BansheeOne Posted July 19, 2023 Posted July 19, 2023 On 6/11/2023 at 4:04 PM, BansheeOne said: Hit the 75 percent mark on 1 June. At the same time, prices momentarily bottomed out at 24 €. They have been slightly rising since; I suspect providers decided that they were now low enough to really start buying, and demand increased accordingly. Possibly also a sign of beginning economic recovery after negative growth in quarters IV/2022 and I/2023. After a momentary rise to 41 € in mid-June, gas prices are now back down to 27. National storage capacity is also up to 84 percent, on track to meet the 85 percent target legally mandated for 1 October within the next days already.

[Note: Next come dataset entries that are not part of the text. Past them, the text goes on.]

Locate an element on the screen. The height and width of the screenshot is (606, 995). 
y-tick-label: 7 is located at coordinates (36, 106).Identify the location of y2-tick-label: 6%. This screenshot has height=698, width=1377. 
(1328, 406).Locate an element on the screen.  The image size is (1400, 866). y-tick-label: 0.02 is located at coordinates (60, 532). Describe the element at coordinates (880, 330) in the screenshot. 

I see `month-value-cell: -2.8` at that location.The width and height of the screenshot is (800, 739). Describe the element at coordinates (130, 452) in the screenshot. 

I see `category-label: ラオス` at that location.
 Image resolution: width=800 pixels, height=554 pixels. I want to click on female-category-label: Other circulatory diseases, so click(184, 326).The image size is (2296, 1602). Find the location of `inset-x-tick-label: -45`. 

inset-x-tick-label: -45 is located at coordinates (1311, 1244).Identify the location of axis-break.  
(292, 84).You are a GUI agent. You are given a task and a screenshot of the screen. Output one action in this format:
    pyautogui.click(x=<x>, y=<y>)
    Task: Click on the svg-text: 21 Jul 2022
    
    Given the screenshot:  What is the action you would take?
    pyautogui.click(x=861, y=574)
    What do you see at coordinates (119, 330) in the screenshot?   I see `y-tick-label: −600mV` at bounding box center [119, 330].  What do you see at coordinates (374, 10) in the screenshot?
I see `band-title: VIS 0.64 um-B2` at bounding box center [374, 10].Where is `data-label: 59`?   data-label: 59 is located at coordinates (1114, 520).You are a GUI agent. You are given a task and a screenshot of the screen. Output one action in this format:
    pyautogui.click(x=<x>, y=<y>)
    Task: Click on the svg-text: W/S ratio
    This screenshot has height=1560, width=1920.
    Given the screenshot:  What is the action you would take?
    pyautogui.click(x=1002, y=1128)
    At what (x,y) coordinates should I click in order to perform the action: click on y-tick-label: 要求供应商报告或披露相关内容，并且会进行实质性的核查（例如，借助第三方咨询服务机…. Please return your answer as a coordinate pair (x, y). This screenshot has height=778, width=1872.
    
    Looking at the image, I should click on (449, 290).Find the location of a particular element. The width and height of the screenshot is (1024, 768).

JWB Posted July 21, 2023 Posted July 21, 2023 https://www.msn.com/en-us/money/markets/america-s-bet-on-wind-power-is-running-into-a-big-problem/ar-AA1e9pmy?ocid=msedgdhp&pc=U531&cvid=9f7823df59974b5798ed425fc239c677&ei=65
Colin Posted July 21, 2023 Posted July 21, 2023 On 7/19/2023 at 6:30 AM, BansheeOne said: After a momentary rise to 41 € in mid-June, gas prices are now back down to 27. National storage capacity is also up to 84 percent, on track to meet the 85 percent target legally mandated for 1 October within the next days already. Is that for a litre?
sunday Posted July 21, 2023 Posted July 21, 2023 34 minutes ago, Colin said: Is that for a litre? I think natural gas is usually priced by energy units, i.e. €/kWh, €/MWh, $/MBTU, etc., as the heating power of a unit of volume at standard pressure could vary according to the composition of the gas.